This morning, the British government announced an infrastructure plan (pdf) that, somewhat optimistically, projects £375 billion ($612 billion) of spending by public and private entities over the next decade or so (the timeline is fairly vague). Some of the headline announcements include £25 billion in investment spending from the insurance industry, not a sector known for its impact on infrastructure, and that the British government will sell off the 40% stake it owns in Eurostar, the train company providing high-speed services between London and the continent.

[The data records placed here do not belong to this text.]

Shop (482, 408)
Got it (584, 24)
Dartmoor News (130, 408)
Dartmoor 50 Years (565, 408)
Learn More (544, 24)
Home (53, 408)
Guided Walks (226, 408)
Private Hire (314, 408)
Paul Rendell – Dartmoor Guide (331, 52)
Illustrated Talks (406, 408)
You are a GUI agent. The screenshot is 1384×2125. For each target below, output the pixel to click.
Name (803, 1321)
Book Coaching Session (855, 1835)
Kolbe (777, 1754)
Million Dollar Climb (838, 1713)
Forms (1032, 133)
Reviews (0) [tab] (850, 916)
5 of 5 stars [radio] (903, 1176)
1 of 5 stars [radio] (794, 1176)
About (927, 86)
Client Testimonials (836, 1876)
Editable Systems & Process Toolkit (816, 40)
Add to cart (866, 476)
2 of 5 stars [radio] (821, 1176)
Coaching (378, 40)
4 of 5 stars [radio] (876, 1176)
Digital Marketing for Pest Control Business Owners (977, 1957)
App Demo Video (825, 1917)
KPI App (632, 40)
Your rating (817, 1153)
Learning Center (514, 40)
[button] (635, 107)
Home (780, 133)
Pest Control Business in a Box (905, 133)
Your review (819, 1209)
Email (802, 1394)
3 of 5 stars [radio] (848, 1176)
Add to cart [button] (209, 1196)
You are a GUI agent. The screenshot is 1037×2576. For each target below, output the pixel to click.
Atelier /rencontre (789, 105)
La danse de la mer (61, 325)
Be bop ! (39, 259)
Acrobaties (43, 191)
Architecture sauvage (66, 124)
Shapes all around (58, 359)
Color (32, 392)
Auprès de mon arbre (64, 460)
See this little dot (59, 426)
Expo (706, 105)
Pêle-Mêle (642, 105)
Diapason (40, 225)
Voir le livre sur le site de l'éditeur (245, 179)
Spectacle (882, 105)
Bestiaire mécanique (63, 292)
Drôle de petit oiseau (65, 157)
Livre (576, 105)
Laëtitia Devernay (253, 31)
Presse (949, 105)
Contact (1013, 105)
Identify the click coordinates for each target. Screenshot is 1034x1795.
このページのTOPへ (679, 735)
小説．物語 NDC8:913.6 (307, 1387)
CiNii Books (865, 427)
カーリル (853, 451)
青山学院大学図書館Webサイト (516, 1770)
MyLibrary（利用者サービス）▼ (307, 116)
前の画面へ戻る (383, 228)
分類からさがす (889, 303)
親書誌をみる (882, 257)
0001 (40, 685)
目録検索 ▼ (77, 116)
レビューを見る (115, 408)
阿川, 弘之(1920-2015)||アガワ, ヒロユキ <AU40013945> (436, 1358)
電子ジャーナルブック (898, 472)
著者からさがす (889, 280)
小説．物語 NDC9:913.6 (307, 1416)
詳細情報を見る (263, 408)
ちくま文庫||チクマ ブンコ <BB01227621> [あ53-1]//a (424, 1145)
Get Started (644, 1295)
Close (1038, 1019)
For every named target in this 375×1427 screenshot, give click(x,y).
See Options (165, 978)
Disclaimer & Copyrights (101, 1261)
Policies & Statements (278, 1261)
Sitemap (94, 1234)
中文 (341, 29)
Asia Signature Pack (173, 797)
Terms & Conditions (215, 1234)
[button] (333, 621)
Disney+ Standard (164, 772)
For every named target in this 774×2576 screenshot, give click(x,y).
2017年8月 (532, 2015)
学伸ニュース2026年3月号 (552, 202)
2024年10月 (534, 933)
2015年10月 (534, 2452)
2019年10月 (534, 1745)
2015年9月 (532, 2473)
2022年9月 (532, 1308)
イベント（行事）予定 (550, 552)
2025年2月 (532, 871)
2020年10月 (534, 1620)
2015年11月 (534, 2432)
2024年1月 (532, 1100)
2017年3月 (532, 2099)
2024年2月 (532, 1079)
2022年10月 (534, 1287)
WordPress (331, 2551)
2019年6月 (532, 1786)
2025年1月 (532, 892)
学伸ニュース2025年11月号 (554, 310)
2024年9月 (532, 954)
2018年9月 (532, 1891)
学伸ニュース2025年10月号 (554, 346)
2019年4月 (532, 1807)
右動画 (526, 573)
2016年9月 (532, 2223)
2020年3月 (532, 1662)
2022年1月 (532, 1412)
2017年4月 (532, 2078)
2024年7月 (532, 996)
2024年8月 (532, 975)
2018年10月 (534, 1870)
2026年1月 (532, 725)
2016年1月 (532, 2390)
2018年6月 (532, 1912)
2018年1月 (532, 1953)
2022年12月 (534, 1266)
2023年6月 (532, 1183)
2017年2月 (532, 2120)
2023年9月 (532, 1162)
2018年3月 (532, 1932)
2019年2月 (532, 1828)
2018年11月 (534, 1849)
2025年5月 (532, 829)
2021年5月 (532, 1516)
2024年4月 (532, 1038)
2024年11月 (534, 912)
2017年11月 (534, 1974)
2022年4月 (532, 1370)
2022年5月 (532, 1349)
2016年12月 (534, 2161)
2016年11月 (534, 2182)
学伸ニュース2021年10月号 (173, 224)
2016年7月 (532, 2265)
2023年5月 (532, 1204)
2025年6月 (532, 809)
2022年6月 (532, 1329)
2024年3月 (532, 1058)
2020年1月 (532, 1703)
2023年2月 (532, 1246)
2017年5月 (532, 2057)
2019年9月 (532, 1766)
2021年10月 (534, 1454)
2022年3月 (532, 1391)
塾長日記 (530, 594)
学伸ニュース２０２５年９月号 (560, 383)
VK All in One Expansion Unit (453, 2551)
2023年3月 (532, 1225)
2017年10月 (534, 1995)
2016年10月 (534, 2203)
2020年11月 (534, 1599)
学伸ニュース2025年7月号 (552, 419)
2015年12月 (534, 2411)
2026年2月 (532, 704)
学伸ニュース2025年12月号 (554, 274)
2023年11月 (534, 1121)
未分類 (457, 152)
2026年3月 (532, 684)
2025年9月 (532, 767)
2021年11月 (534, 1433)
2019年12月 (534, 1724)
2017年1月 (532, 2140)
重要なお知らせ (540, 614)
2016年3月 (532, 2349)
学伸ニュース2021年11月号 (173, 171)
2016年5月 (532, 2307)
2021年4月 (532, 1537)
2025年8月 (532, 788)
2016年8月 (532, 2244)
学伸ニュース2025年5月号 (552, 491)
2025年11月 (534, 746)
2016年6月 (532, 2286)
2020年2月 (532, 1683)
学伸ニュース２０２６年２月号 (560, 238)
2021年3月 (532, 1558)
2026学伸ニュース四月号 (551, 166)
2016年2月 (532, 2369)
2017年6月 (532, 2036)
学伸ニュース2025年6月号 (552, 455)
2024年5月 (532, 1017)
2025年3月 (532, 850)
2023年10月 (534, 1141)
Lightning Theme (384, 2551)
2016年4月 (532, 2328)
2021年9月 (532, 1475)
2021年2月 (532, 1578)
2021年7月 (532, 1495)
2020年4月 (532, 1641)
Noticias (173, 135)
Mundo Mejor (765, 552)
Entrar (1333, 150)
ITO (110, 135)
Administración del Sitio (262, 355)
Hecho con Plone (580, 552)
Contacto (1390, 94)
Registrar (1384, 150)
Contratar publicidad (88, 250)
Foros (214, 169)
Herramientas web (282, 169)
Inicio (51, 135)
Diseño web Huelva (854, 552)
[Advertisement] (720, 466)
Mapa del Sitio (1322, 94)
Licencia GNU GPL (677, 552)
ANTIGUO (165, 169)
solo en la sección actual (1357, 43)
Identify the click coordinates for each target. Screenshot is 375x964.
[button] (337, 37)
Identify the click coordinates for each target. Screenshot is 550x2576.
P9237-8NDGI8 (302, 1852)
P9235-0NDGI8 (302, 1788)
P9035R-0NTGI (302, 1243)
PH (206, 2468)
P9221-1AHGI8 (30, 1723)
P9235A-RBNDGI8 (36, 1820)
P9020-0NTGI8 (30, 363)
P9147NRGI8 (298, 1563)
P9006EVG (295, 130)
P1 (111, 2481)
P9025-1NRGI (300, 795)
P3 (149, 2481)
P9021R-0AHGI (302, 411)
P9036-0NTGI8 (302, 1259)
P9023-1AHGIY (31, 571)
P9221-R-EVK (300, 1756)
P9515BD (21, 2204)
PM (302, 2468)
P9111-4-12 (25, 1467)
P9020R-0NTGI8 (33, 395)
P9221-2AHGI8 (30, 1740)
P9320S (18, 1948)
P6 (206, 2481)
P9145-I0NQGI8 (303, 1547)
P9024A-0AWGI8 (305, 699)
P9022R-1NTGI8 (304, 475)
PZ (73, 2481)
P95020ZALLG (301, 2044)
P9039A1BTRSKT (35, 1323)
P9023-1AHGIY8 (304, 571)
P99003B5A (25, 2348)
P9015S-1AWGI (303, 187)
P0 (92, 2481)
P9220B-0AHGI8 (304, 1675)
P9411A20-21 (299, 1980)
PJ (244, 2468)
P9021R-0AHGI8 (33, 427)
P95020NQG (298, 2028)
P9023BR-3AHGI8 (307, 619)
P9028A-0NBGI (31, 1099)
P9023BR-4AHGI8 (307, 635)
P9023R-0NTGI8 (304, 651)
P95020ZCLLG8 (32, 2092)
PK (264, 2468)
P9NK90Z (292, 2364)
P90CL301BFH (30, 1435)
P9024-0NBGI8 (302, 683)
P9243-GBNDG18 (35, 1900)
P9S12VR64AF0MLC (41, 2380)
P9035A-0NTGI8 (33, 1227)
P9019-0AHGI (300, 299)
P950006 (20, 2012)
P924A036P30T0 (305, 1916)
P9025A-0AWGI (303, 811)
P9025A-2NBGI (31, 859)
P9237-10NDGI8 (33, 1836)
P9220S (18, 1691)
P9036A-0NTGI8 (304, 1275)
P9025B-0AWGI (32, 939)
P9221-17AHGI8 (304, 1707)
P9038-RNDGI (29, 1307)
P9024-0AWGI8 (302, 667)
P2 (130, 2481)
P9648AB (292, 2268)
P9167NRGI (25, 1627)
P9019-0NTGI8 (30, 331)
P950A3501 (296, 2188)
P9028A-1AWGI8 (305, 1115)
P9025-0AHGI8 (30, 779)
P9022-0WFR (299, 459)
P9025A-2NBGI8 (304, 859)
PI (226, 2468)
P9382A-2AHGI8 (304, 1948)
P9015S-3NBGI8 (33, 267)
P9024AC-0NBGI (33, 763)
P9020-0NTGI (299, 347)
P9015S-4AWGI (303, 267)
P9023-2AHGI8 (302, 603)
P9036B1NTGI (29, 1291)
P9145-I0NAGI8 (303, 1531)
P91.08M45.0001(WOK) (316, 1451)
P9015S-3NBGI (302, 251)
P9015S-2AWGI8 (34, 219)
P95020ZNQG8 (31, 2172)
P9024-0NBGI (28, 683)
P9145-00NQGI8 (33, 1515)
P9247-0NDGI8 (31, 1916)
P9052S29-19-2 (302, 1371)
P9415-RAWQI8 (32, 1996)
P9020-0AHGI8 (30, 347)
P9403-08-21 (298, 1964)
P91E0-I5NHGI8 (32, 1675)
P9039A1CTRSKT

But hidden among the details is a vision to turn Britain into the center of the driverless car revolution. The size of the investment is tiny—it involves creating a £10 million incentive for a British town or city to become a testbed for driverless cars. (Milton Keynes, a characterless town with wide roads and a pod-based transit system in the works, may be the ideal candidate.) More significant is that the government is willing to change all the rules to ensure it isn’t left behind as a hub for the development of the technology. From the report (emphasis is ours):
To ensure that UK industry and the wider public benefit from the development of driverless cars, the government announces in the National Infrastructure Plan that it will conduct a review, reporting at the end of 2014, to ensure that the legislative and regulatory framework demonstrates to the world’s car companies that the UK is the right place to develop and test driverless cars. It will also create a £10 million prize for a town or city to develop as a testing ground for driverless cars [p. 65].
The big question for driverless cars hasn’t been money—pretty much every major auto-manufacturer is investing in research and development—but regulation. Nobody is quite sure how liability works and government departments around the world have been wrestling with how to create an environment to allow innovation in what they see as a beneficial but potentially unsettling technology. In the US, only a handful of states allow driverless cars to run on their roads. Britain is betting that the right regulation could attract companies and bring high-tech jobs.
But Britain is not the only country with this idea. French president Francois Hollande laid out a 10-year-plan in September that focused heavily on driverless cars. German researchers have been testing their autonomous vehicles on the streets of Berlin. And Volvo has received permission from Swedish authorities for large-scale test of some 100 cars in 2017. The race is on.